Punish the alien's boss

"We found growing anxiety, even outrage, over an immigration policy that is out of control." That is the statement of Dr. Lawrence H. Fuchs, executive director of the Select Commission on Immigration and Refugee Policy, in an interim comment on the commission's studies which will be made public early in 1981.

There's growing public anger and it's cited by Michael S. Teitelbaum of the Ford Foundation, writing in Foreign Affairs in the fall issue. He quotes a Roper poll showing that 91 percent support "an all-out effort to stop illegal entry into the US of 1 1/2 million foreigners who don't have entry visa." Yet the illegals come in.

Working three shifts a day on the Mexican border there are at no time more than 300 border patrol officers with three helicopters, guarding 1,900 miles. They can't do it. Nobody knows how many illegals there are in the United States. The guess if from 6 to 8 million. As for legal entries, the US accepts on the order of twice as many as the rest of the world combined.

The American generosity is unique. It is the more remarkable because there are between 6 million and 8 million Americans unemployed. What other nation would let in foreign workers at a time when its own citizens lacked jobs? Meanwhile the illegalsm probably outnumber the legals. Using italics to emphasize his point Mr. Teitelbaum says, Net immigration on this scale is at or near the highest level ever experienced in American history."m The immigration influx currently represents 40-50 percent of annual US population change.

America is just as generous in settling refugees. To give one example, Japan has settled a total of 276 Indochinese refugees, as compared to the 373,747 settled by the United States.

Congress writes quotas on immigration, but the laws are not being enforced. There has been no such breakdown of enforcement since Prohibition. Some border areas are becoming bilingual. There are dangers in this situation, as Mr. Teitelbaum puts it: "An obvious political risk of inaction is the stimulation of an uncontrollable backlash that would go well beyond the issues of policy incoherence and lax enforcement, and would threaten the basic openness of American society to access by immigrants and refugees."

It will be interesting to see what the report of the select commission on immigration has to say. The chairman of the commission is Fr. Theodore Hesburgh of Notre Dame.
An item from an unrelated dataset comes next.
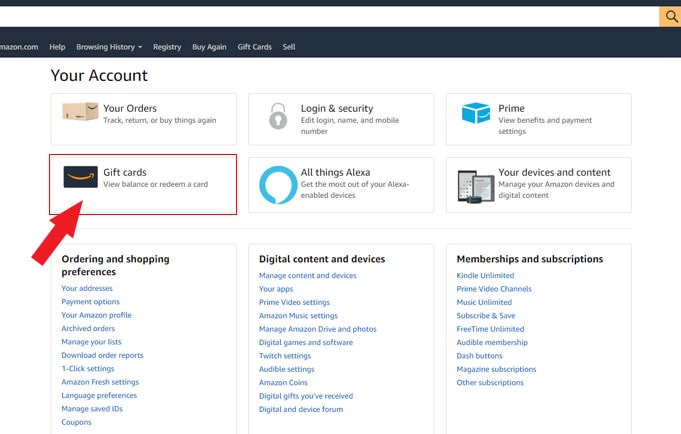Click the Alexa blue ring icon
The image size is (681, 434).
point(277,185)
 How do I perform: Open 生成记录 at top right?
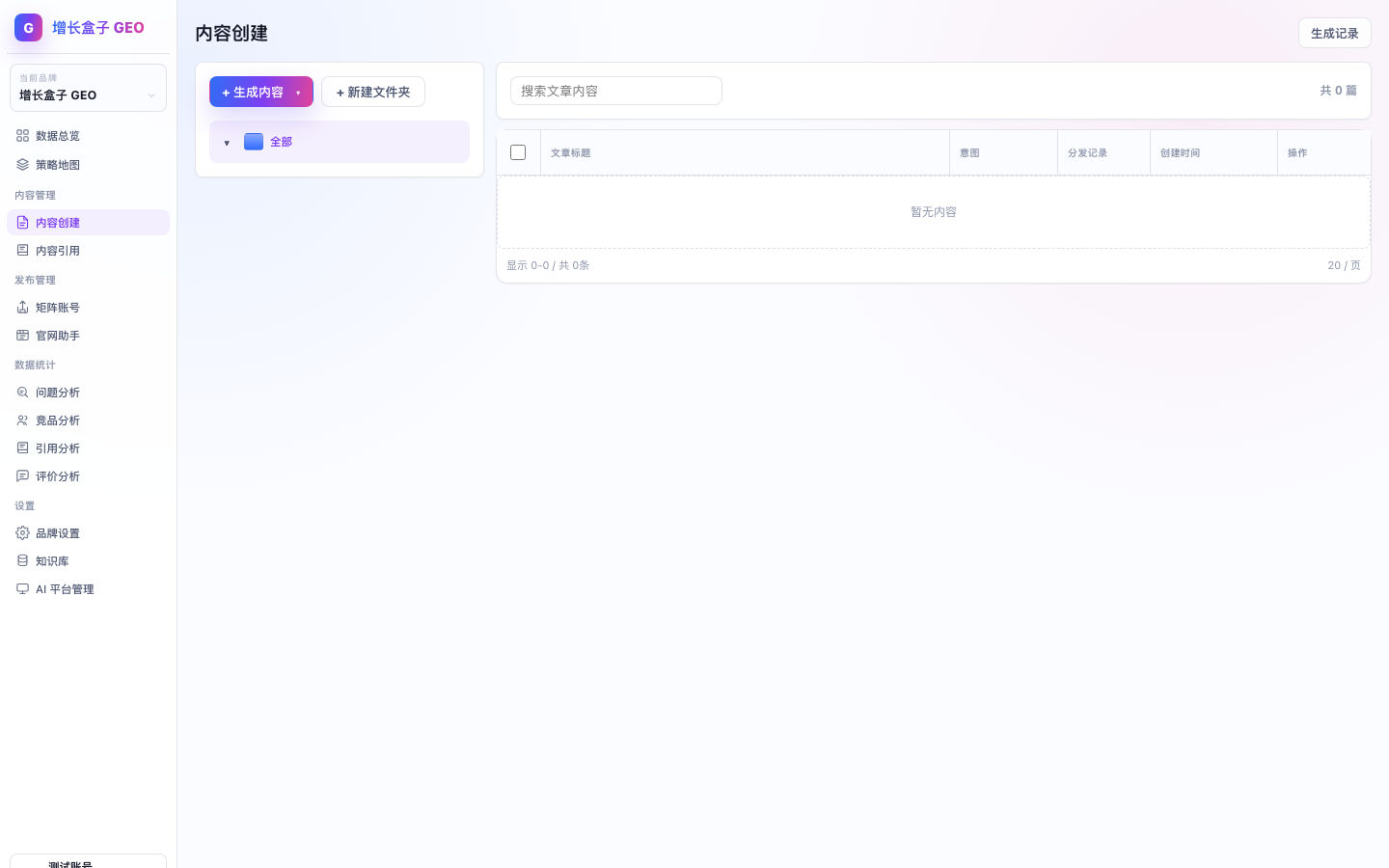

The crucial thing seems to be whether Congress will pass legislation punishing employers who knowingly hire illegal aliens. Such a law could only be effective if there were nonforgeable identity cards to prove a worker was legally in the country. Americans are reluctant to require identity cards that smack of totalitarianism. The alternative would seem to be to seal the border -- a step reminiscent of totalitarianism too.

Of course we could just go on pretending to enforce the law and not doing it, as at present. We can avert our heads and look the other way. That as disagreeable consequences, too. Says the Teitelbaum article: "The Immigration and Naturalization Service and its associated border patrol have long been both the whipping boys and the laughing stocks of the executive branch. It is notorious that they are -- simultaneously -- under-funded, mismanaged, undermanned, inadequately supplied, driven by internal dissension, and politically manipulated, yet they are routinely pilloried for failures to fulfill assigned missions under such impossible circumstances." Shall we continue that?